The Tides won last year's ATL's Rock School event, looking fantastically unfussed with the outcome. To watch them, you'd think it had been their natural-born right to swagger and shrug, to carry that shiny blue Rickenbacker and those stoney, Stonesy expressions.
Part of that ease was down to their cool musicianship. They were locked into an understanding that street corner rock and roll was the ultimate. They could play well enough, but nobody was obliged to show off. Instead, they preferred the impeccable boil-down of the first La's and Oasis albums. Nothing wasted, with every little inflection loaded with significance.
Their first offering after Rock School was 'Love Will Set Us Apart'. It was pretty and measured, a near cousin of The Byrds tune, 'Fifth Dimension'. It had some cute tambourine and a top lyric about love being painfully out of synch. Ace.
So off they went to Windmill Lane in Dublin and they exited with an entire album. It was never going to sound sloppy, the only real issue was how individual it would be. We suspected that it would be doused in the spirit of 'Definitely Maybe' and sure enough, it is.
Mostly that's no terrible thing. Craving a better deal in life is a rock and roll rite, and nobody expressed it better than Liam. Often, Paul McMillan catches the ache and the determination rather well. 'Keep It Going' tries to muster a gang of believers together in the face of compromise and too much beer.

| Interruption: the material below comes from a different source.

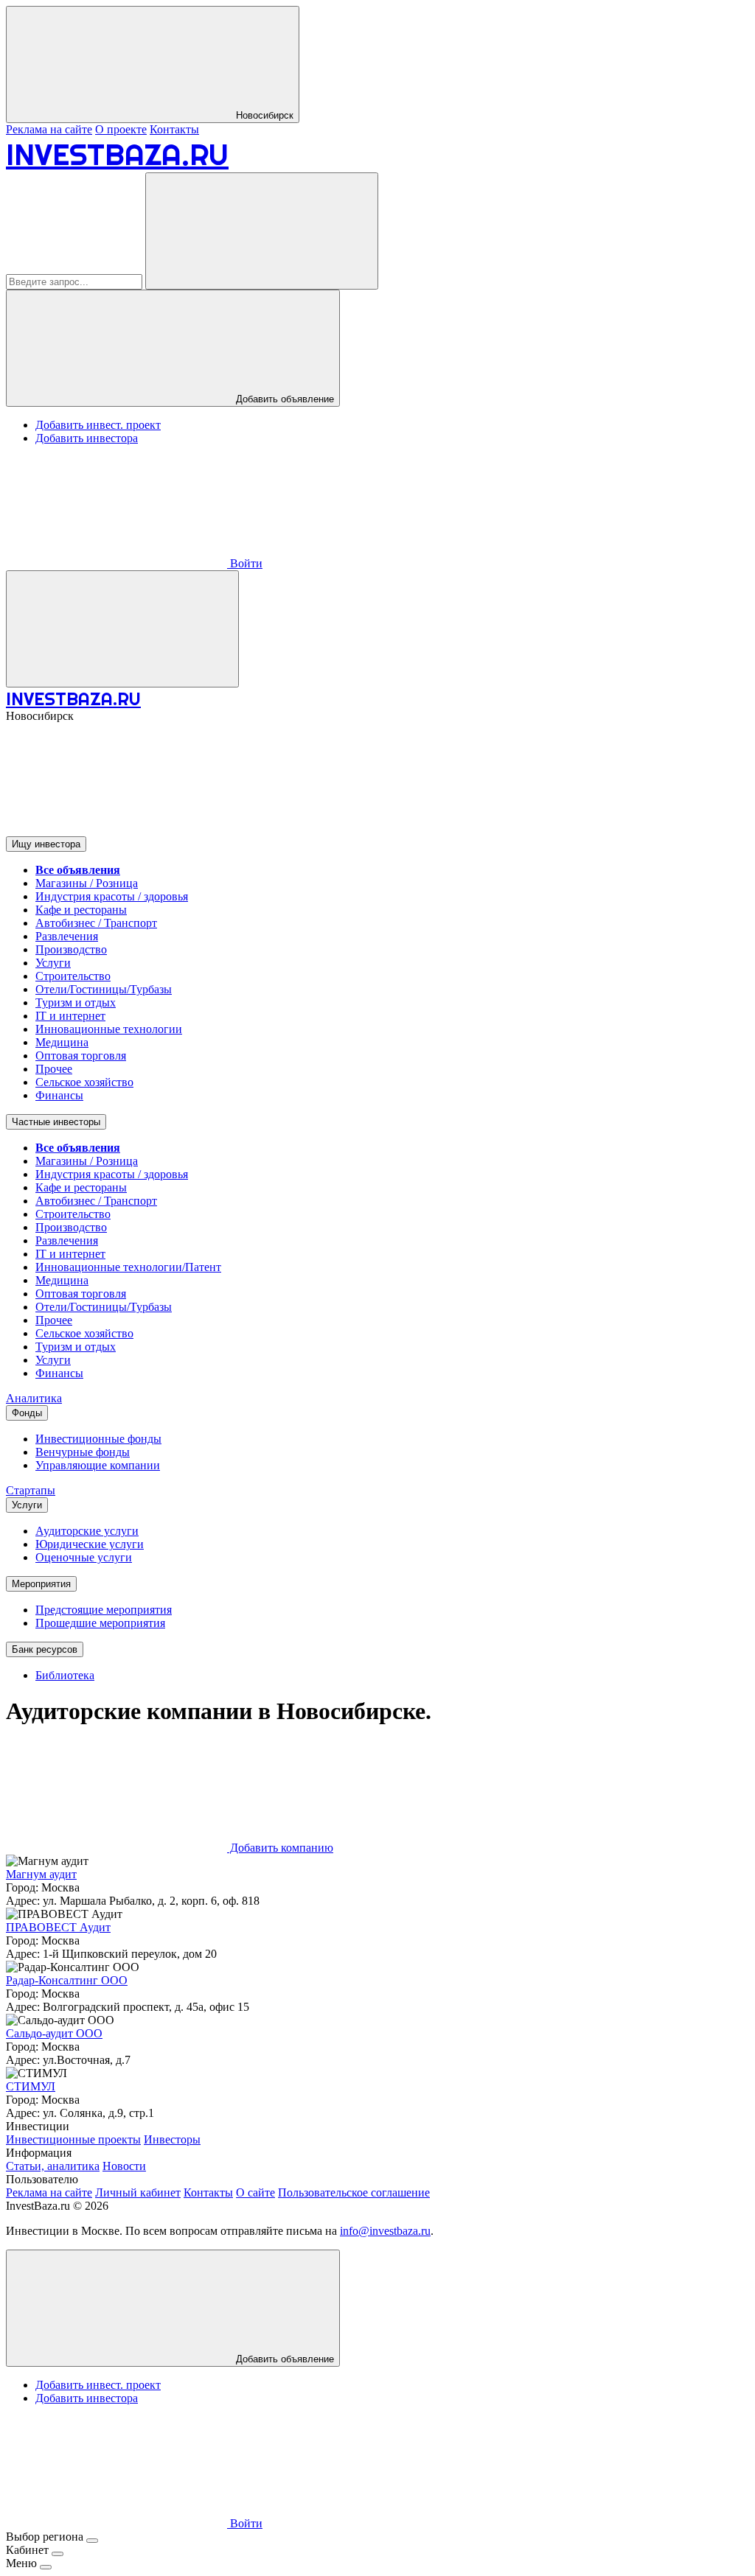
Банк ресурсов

However, 'How Does It Feel' twists out the vowels of that chorus line in a manner that frankly, isn't worth the aggravayschiooon.
Hey, it's a debut. It's a chance to echo 'Tomorrow Never Knows' on the track 'What Are You Waiting For'. There's possibly a nod to Iggy on 'Happy Homecoming'. And really, if Oasis could currently deliver the likes of 'All Good For Me', there would be a day of national celebration.
They sign off with 'Still Worth Fighting For'. There's merit in the mission, life in those old chord shapes. Apparently, they're gonna make it happen.